Spearheading the ‘artpop’ scene in the 1980s, Kate Bush has enjoyed 50 steady decades of loyal fans. Enchanting eager listeners with her famous account of Bronte’s ‘Wiley windy moors’, her popularity has been a constant feature of British music since her first appearance. Yet somehow, the past few months have seen a surge in fandom, with her so-called ‘Fish People’ welcoming more listeners than ever. My mission is to investigate how a simple feature in a popular TV show changed the trajectory of Bush’s career.

The Strange Outsider

By now, most of us will have seen the clip featuring ‘Running Up That Hill’ from Netflix’s Stranger Things. Breaking records, Season 4 has received over 1 billion viewing hours making it Netflix’s most-watched show. From TikTokers to radio fans, millions have now seen that nail-biting showdown between Max and Vecna in the first instalment. Bush’s music crystalised the intensity of the moment.

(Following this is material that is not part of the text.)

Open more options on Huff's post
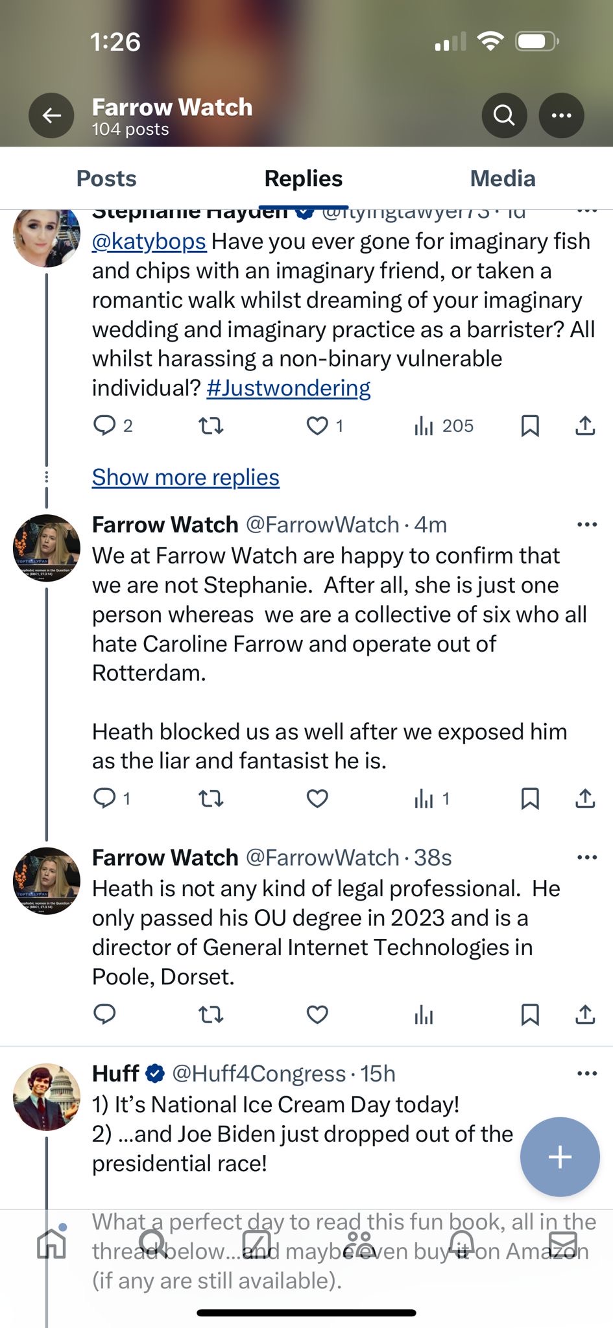Viewport: 613px width, 1328px height. [586, 1074]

Indeed, it is the ’80s nostalgia that somewhat accounts for her revival. In terms of counterculture, Kate is our queen. Her 1985 album Hounds of Love offered fans a concept piece depicting the internal and physical battle of a woman out at sea, reflecting her contribution to the weird and wonderful that we cite as pure ’80s eccentricity. On a technical level too, the zeitgeist she promotes traverses the boundaries of just sentiment, to pioneering musical innovation. Her sampling of electronic music combined with a familiar synth creates a sound that just feels homely. In fact, it is Kate who first used the wireless microphone (later important to contemporaries such as Madonna), reinforcing how her career is almost a caricature of ’80s sentiment and technology. That sweet sting for an era of fluorescent clothes and perms which her music embodies has drummed up enormous popularity. In short, Bush provides us with a portal to a lost time, making her the obvious choice for any ’80s soundtrack.

Next, one must always acknowledge Kate’s position as a pioneer in the female music industry. Being the first female to achieve the number one spot in the UK charts not only flipped the patriarchy on its head, it also proved that women who don’t sing happy-go-lucky love songs can be immensely popular. At such a young age, Kate opened the doors to often marginalised female artists and has gone on to be a large influence to many more modern singers. Tori Amos and Florence Welch emulate her witchy, wistful aura. St Vincent has championed her artpop confidence. Even electric artists like Grimes are no strangers to a comparison. Not only an inventor but the original influencer, it is clear that our irresistible attraction to Kate stems from the monopoly of artists inspired by her. It is one thing to be liked, but something more to birth a race of inspiring musicians.

Champion of the Different

Regardless of the decade or genre, Kate’s outsider status creates a world of acceptance and tolerance for any fan who has ever felt, well, a bit different. Wailing about washing machines, rain-making or just a beautiful sunset has created a precedent of a musician ready to embrace the unconventional. In an ever-polarised world, this commitment to inclusivity has allured fans with the promise of a friendly, confident and quirky community. Indeed, her everlasting appeal stems from the idea that her songs simply create a new clique where fans can be who they really are, not who society wishes them to be. Being different has never mattered in Kate’s universe since, frankly, who could be more out there than Kate Bush?

And so, as her single really does Run Up That Hill to number one, we must remember that it is not just a strong sound that has lent her such popularity. Rather, a mystical, pioneering and reclusive persona has once again succeeded in enchanting a population — proving, that different is always better.